What to do:
From the code chunks in the Stan model excerpt below, list every chunk option set on a line beginning with "#|", together with its value.

Document section:
-*-
And we can compare this to the LOO of the model with separate arm estimates:
```{r}
#| label: loo_arm
#| dependson: check_convergence_arm
# loo_by_arm <- mcmc_res_cmdstan_by_arm$loo(r_eff = FALSE)
loo_by_arm
```
So the model by treatment arm performs here better than the model without treatment arm specific growth and shrinkage parameters.
## Tipps and tricks
- Also here it is possible to look at the underlying Stan code:
```{r}
#| eval: false
#| label: show_stan_code
tmp <- tempfile(fileext = ".stan") # file extension for syntax highlighting
write_stan(tgi_mod, destination = tmp)
file.edit(tmp) # opens the Stan file in the default editor
```
- It is not trivial to transport saved models from one computer to another. This is because `cmdstanr` only loads the results it currently needs from disk into memory, and thus into the R session. If you want to transport the model to another computer, you need to save the Stan code and the data, and then re-run the model on the other computer. This is because the model object in R is only a reference to the model on disk, not the model itself. Note that there is the `$save_object()` method, see [here](https://mc-stan.org/cmdstanr/reference/fit-method-save_object.html), however this leads to very large files (here about 300 MB for one fit) and can thus not be uploaded to typical git repositories. Therefore above we saved interim result objects separately as needed.
- It is important to explicitly define the truncation boundaries for the truncated normal priors, because otherwise the MCMC results will not be correct.
-*-
Data under study:

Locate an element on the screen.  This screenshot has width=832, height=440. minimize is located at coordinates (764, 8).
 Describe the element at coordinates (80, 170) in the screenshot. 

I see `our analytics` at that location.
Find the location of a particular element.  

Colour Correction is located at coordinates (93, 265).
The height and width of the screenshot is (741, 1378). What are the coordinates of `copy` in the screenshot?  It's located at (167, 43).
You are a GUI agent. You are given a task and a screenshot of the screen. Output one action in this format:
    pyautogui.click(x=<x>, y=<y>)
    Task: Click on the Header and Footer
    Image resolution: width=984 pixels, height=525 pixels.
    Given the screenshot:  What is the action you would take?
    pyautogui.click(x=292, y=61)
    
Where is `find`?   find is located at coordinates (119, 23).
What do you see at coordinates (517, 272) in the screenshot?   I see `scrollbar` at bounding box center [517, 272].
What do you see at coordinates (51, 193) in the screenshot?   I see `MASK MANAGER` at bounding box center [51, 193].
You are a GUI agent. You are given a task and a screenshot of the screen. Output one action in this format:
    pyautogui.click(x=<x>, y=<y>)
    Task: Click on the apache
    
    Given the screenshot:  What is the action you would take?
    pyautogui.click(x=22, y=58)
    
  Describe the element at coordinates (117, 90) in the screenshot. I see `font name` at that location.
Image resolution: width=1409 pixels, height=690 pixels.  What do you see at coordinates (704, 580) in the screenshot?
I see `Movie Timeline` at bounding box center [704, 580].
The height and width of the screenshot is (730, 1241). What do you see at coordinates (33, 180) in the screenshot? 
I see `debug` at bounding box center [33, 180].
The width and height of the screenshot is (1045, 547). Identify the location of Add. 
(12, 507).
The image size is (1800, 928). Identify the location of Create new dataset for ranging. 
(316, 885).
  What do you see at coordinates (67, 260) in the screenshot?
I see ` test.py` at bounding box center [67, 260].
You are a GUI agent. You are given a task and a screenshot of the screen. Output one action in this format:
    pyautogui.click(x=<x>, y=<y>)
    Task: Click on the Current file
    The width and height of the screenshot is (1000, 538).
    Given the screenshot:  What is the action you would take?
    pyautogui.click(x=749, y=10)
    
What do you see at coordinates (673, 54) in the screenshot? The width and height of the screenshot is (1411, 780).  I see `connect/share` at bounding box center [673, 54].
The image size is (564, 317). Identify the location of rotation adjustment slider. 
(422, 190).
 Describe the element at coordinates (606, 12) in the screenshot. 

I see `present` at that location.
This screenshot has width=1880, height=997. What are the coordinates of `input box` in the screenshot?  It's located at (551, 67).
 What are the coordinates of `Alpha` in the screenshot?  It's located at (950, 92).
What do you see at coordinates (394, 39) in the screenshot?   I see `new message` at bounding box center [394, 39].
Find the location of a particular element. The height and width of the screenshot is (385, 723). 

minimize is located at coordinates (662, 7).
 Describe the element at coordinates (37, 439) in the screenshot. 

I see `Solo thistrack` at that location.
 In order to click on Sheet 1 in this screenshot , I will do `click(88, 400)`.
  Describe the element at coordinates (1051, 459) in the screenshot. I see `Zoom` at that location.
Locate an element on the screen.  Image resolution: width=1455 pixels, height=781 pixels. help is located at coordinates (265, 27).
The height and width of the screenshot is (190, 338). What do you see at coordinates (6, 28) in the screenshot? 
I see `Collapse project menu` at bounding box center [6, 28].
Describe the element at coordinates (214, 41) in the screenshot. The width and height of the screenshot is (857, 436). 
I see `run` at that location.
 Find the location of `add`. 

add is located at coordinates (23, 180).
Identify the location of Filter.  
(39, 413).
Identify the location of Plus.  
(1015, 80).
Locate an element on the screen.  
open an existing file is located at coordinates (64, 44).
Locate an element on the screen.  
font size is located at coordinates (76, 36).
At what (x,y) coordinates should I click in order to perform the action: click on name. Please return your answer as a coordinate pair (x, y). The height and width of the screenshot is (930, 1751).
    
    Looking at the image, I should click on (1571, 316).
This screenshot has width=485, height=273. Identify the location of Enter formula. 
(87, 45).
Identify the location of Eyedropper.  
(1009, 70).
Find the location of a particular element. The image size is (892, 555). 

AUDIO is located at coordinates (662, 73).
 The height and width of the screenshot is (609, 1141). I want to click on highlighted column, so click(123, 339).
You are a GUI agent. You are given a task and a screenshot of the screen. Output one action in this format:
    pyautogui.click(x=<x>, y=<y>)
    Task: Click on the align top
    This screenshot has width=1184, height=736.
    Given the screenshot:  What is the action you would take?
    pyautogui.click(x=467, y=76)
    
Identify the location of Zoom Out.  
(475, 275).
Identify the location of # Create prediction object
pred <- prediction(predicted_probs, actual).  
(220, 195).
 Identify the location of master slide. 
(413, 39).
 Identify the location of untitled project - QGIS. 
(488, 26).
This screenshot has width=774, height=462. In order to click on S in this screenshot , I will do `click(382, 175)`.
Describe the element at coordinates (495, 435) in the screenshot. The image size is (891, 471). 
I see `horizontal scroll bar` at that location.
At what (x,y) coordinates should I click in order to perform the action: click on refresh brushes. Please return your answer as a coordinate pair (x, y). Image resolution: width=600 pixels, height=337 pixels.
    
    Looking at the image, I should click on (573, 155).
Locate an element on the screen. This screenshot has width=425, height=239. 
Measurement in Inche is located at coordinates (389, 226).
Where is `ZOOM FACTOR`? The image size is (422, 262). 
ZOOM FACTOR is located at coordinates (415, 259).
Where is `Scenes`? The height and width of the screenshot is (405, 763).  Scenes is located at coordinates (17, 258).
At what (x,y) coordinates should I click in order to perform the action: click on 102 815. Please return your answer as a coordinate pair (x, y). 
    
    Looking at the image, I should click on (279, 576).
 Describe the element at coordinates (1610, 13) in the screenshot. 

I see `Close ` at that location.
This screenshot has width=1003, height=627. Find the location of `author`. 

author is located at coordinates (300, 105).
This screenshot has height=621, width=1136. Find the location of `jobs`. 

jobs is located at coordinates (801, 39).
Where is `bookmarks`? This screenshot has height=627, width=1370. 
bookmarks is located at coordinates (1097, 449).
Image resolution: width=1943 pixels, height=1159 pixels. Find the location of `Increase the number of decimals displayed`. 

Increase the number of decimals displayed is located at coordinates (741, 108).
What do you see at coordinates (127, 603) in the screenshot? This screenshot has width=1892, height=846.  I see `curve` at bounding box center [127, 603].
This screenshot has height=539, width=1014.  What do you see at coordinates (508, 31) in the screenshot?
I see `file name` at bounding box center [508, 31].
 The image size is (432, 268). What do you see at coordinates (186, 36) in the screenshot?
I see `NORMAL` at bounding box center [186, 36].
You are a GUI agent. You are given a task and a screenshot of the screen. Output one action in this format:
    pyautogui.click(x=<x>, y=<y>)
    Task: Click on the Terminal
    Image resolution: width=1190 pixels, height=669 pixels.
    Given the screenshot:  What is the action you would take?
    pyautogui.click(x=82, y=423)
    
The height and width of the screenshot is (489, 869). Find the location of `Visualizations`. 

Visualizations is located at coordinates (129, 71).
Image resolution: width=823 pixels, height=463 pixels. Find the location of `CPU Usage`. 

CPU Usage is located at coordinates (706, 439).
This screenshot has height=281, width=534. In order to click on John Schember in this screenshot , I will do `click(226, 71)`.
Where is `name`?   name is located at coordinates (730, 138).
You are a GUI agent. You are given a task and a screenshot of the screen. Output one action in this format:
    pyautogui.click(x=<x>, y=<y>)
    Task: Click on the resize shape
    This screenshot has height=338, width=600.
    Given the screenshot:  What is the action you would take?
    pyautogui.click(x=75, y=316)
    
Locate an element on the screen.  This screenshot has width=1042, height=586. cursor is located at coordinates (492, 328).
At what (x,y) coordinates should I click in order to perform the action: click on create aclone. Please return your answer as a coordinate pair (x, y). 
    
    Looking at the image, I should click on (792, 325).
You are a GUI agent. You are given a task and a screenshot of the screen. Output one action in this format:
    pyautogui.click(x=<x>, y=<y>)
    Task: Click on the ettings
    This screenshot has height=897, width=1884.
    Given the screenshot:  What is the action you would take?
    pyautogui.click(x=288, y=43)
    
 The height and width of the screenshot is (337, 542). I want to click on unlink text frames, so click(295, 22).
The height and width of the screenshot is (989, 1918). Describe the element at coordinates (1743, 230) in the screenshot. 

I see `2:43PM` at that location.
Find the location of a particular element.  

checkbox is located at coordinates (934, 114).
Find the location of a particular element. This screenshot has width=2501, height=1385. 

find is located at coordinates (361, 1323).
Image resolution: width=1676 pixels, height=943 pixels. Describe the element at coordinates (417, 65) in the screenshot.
-*-
The completed task:
- label: loo_arm
- dependson: check_convergence_arm
- eval: false
- label: show_stan_code